Ann Patchett, Bel Canto (Fourth Estate 2002)

belcanto.jpgThe logical book to read after Ann Patchett’s Truth and Beauty would have been Lucy Grealy’s Autobiography of a Face. But travellers can’t always be choosers, and Bel Canto was in our luggage.

I knew nothing about the book except the little Ann Patchett said about it in Truth and Beauty, namely that it was her breakthrough book. I hadn’t even read the back cover blurb. If you plan to read it, I recommend that you do likewise. I’ll try to give as little way as possible in this blog post.

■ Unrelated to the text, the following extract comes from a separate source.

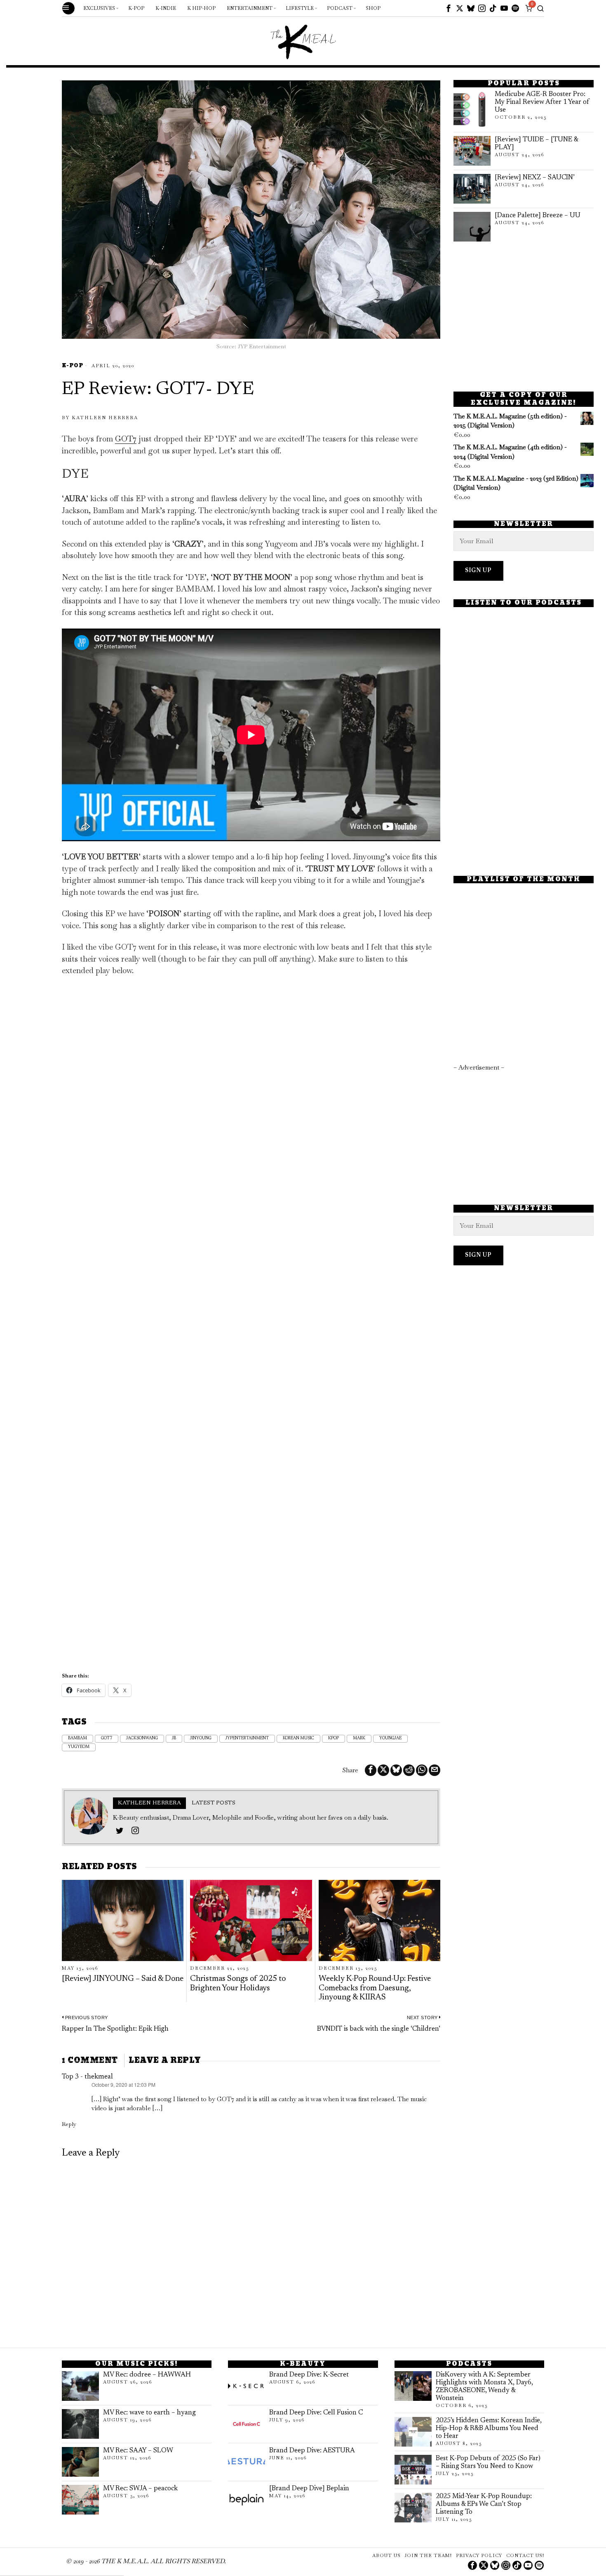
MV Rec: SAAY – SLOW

As the book opens, a world famous opera singer has just finished singing and, members of the audience believe, her accompanist has risen to kiss her, when all the lights in the room, including candles, are extinguished. The performance is in the home of the vice president of a small unnamed Latin American country, part of a birthday dinner for a Japanese businessman, a prospective investor in the country. The sudden darkness is caused by a group of guerrillas who are there to kidnap the country’s president. A hostage situation ensues.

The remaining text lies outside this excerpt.